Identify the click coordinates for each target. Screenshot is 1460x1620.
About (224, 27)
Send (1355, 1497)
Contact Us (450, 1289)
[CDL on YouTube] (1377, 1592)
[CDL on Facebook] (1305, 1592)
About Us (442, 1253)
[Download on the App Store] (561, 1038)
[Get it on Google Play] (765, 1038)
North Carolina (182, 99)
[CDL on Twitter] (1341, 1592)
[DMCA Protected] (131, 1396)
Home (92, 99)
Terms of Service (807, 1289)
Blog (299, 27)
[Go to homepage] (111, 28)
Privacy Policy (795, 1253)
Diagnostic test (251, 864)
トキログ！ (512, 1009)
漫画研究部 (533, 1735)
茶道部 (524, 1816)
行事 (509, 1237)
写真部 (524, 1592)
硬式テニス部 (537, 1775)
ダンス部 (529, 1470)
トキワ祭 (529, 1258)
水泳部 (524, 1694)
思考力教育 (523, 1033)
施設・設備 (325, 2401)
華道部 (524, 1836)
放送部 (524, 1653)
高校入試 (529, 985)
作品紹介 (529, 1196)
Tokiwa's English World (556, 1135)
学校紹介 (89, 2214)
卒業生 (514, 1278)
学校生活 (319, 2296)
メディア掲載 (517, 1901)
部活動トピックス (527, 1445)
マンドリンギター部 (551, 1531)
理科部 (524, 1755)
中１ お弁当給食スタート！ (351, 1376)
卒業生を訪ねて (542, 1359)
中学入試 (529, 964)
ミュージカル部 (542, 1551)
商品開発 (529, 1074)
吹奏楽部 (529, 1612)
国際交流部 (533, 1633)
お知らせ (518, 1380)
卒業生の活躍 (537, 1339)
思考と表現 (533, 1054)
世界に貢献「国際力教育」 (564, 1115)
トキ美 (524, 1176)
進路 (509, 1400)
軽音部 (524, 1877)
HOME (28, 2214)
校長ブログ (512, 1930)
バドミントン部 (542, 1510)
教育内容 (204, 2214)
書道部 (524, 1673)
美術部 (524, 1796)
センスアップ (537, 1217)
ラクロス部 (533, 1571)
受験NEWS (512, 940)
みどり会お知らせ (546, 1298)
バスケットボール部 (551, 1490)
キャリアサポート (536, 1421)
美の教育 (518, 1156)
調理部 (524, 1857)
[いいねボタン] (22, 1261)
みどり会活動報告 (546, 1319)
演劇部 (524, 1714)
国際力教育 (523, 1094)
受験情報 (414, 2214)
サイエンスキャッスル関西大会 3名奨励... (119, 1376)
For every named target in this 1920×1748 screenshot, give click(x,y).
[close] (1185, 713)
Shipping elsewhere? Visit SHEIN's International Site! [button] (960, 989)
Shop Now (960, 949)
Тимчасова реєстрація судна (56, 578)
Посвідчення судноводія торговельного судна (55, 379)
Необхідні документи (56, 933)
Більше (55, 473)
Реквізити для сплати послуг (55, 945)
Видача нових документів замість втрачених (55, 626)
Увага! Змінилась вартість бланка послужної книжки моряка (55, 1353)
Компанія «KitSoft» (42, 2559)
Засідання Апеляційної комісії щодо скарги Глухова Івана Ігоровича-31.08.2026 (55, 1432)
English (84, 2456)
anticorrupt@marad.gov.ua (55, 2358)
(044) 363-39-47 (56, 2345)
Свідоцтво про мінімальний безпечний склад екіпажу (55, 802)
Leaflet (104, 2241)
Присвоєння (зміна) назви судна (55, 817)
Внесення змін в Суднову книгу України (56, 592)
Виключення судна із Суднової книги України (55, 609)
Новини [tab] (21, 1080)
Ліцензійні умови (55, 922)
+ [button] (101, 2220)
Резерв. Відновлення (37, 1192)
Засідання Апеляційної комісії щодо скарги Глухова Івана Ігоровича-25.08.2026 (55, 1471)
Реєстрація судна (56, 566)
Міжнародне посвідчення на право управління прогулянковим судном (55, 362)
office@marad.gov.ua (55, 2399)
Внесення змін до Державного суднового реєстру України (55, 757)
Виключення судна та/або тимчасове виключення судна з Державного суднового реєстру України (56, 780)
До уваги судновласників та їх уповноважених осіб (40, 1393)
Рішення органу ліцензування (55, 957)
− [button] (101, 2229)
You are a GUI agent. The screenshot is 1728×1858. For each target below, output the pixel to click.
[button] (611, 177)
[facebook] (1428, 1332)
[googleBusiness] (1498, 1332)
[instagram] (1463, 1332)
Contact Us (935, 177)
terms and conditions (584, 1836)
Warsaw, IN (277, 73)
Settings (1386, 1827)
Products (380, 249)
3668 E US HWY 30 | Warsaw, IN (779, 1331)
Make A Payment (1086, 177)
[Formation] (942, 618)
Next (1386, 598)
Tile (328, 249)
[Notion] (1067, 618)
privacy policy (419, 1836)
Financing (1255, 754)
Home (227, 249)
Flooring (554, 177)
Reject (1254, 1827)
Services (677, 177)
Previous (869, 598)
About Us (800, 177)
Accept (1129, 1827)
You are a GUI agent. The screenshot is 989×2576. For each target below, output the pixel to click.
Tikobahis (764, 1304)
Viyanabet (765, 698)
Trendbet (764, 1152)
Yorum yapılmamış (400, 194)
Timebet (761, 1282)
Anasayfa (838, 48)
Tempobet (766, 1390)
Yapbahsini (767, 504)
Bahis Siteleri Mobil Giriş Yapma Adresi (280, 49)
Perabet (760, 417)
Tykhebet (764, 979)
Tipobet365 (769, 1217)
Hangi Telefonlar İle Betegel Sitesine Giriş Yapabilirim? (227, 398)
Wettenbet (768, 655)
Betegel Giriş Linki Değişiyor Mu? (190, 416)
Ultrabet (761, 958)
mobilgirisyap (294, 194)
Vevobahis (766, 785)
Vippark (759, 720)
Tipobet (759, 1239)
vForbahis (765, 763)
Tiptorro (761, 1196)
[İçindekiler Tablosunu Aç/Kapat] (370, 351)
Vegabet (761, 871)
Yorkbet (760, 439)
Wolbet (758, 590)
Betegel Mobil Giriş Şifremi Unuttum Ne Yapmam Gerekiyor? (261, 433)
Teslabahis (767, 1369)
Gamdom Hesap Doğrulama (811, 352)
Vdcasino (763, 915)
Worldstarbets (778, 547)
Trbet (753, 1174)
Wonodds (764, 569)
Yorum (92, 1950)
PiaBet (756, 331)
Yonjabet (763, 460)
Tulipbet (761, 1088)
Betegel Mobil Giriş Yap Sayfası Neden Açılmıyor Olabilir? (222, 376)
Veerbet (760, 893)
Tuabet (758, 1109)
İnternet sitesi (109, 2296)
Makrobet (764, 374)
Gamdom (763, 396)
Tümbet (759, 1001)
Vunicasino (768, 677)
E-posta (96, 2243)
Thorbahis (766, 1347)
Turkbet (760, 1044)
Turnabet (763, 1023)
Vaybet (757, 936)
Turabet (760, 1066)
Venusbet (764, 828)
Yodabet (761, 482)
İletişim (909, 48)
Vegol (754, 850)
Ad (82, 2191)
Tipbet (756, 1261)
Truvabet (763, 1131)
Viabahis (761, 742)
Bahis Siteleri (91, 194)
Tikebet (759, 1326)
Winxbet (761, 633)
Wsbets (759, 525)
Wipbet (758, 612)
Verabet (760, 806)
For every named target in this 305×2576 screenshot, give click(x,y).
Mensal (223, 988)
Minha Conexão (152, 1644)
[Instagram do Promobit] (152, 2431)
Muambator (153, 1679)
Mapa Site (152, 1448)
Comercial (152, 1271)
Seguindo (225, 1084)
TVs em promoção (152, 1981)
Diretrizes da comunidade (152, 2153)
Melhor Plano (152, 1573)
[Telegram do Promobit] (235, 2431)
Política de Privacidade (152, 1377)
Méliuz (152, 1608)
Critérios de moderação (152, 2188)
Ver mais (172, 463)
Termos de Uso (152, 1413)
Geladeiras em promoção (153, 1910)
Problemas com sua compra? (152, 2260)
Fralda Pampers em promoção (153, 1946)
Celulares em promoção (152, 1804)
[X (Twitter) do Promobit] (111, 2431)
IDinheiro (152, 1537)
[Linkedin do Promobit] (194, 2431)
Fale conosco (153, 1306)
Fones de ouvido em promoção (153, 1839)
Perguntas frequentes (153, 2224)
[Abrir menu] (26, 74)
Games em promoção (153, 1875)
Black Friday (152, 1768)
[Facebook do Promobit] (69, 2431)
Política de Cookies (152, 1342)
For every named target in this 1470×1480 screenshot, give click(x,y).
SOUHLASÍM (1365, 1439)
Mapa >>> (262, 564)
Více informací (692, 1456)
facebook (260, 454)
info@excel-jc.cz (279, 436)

• • •

Beginning at the line above with "Yorum (92, 1950)" and finishing at the line with "Seguindo (225, 1084)", return each line exactly and return nothing else.

→ Task output:
Yorum (92, 1950)
PiaBet (756, 331)
Yonjabet (763, 460)
Tulipbet (761, 1088)
Betegel Mobil Giriş Yap Sayfası Neden Açılmıyor Olabilir? (222, 376)
Veerbet (760, 893)
Tuabet (758, 1109)
İnternet sitesi (109, 2296)
Makrobet (764, 374)
Gamdom (763, 396)
Tümbet (759, 1001)
Vunicasino (768, 677)
E-posta (96, 2243)
Thorbahis (766, 1347)
Turkbet (760, 1044)
Turnabet (763, 1023)
Vaybet (757, 936)
Turabet (760, 1066)
Venusbet (764, 828)
Yodabet (761, 482)
İletişim (909, 48)
Vegol (754, 850)
Ad (82, 2191)
Tipbet (756, 1261)
Truvabet (763, 1131)
Viabahis (761, 742)
Bahis Siteleri (91, 194)
Tikebet (759, 1326)
Winxbet (761, 633)
Wsbets (759, 525)
Wipbet (758, 612)
Verabet (760, 806)
For every named target in this 305×2576 screenshot, give click(x,y).
Mensal (223, 988)
Minha Conexão (152, 1644)
[Instagram do Promobit] (152, 2431)
Muambator (153, 1679)
Mapa Site (152, 1448)
Comercial (152, 1271)
Seguindo (225, 1084)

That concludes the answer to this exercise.